Der wegen Bestechung angeklagte italienische Ministerpräsident Silvio Berlusconi hat vor Gericht schwere Vorwürfe gegen die Justiz erhoben.

Die Anklage wegen Richterbestechung sei „ausschließlich der Fantasie entsprungen“, sagte er am Dienstag sichtlich erregt vor dem Mailänder Strafgericht. „Sie haben mich mit Tonnen von Schlamm beworfen.“ Und er fügte hinzu:
„Wer aber den Ministerpräsidenten mit Schlamm bewirft, bewirft das ganze Land mit Schlamm.“

Bereits an diesem Mittwoch will das Berlusconi-Lager im Parlament ein Immunitätsgesetz verabschieden, das den Prozess zu Fall bringen wird. Die Opposition kündigte Proteste an. Kommentatoren in Rom meinen, Berlusconi wolle auf alle Fälle verhindern, dass die im Juli beginnende EU-Präsidentschaft Italiens durch eine Verurteilung überschattet wird. Selbst ein Plädoyer des Staatsanwaltschaft mit der möglichen Forderung nach mehreren Jahren Haft wäre peinlich.

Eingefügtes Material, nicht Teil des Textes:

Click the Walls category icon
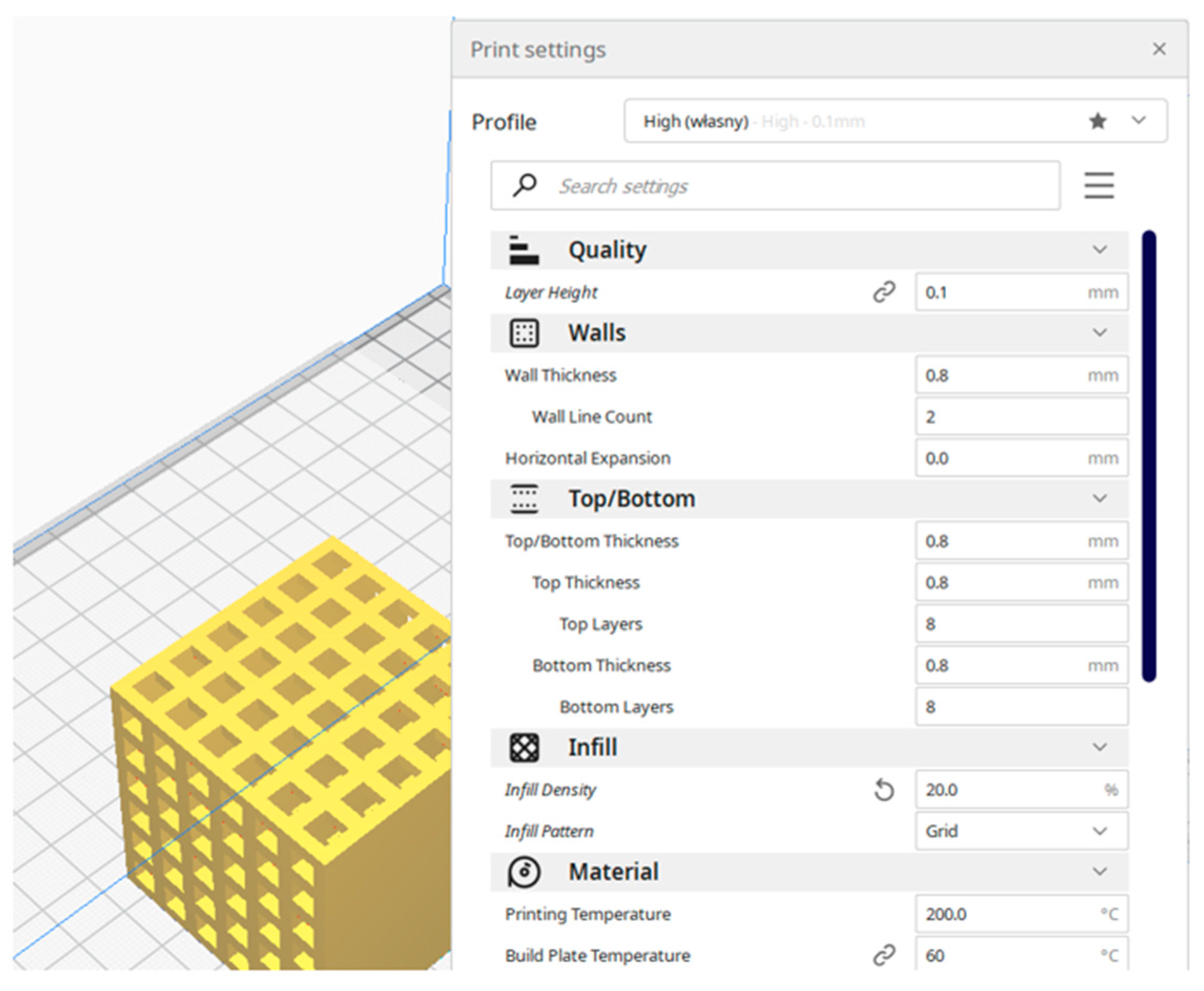1204x991 pixels. tap(524, 333)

Berlusconi wird vorgeworfen, in einem Prozess Anfang der 90er Jahre die Bestechung von Richtern angeordnet zu haben. Dabei ging es um das juristische Nachspiel einer Übernahmeschlacht des Unternehmers Berlusconis mit seinem Rivalen Carlo de Benedetti.

Berlusconi gab am Dienstag lediglich eine gut einstündige Erklärung vor dem Mailändern Richtern ab, Fragen gab es nicht. „Wenn dies ein Mordverfahren wäre, dann wäre es ein Verfahren ohne eine Leiche, ohne Tatwaffe und ohne Motiv“, rief Berlusconi mit lauter und erregter Stimme Richtern und Zuschauern zu. Berlusconi behauptet seit langen, linke Staatsanwälte und „rote Richter“ wollten seine Mitte- Rechts-Regierung stürzen.

Das neue Immunitätsgesetz sieht vor, dass Politiker nicht juristisch verfolgt werden dürfen, so lange sie in hohen Staatsämtern sind. Kritiker halten Berlusconi seit langem vor, seine Politik diene häufig privaten Interessen. Das Gesetz solle Gültigkeit erlangen, noch bevor die Staatsanwaltschaft eine Strafe fordern kann. Zeitweise liefen gegen Berlusconi rund ein halbes Dutzend Prozesse, zwei Mal gab es in erster Instanz Gefängnisstrafen. Später verjährten einige Verfahren, andere wurden niedergeschlagen oder endeten mit Freispruch.